A dungeon is a room or cell in which prisoners are held, especially underground. Dungeons are generally associated with medieval castles, though their association with torture probably belongs more to the Renaissance period. An oubliette (from french oublier meaning to forget) or bottle dungeon is a basement room which is accessible only from a hatch or hole (an angstloch) in a high ceiling. Victims in oubliettes were often left to starve and dehydrate to death, making the practice akin to—and some say an actual variety of—immurement.

Etymology
The word dungeon comes from French donjon (also spelled dongeon), which means "keep", the main tower of a castle. The first recorded instance of the word in English was near the beginning of the 14th century when it held the same meaning as donjon. The proper original meaning of "keep" is still in use for academics, although in popular culture it has been largely misused and come to mean a cell or "oubliette". Though it is uncertain, both dungeon and donjon are thought to derive from the Middle Latin word dominus, meaning "lord" or "master".

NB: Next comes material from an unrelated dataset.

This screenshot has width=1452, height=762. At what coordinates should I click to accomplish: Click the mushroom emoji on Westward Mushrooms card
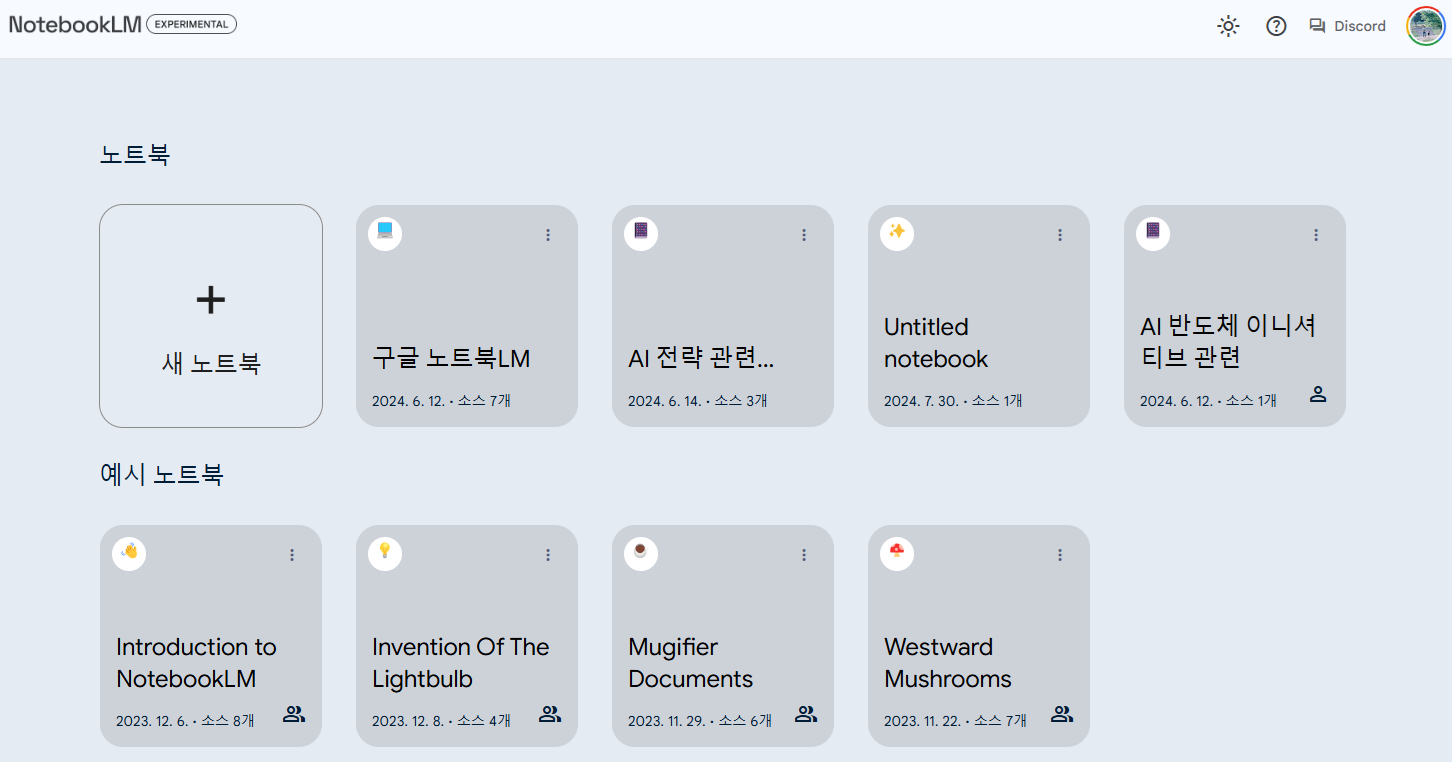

In French, the term donjon still refers to a "keep", and the English term "dungeon" refers mostly to oubliette in French. Donjon is therefore a false friend to dungeon (although the game Dungeons & Dragons is titled Donjons et Dragons in its French editions).

An oubliette (same origin as the French oublier, meaning "to forget") is a basement room which is accessible only from a hatch or hole (an angstloch) in a high ceiling.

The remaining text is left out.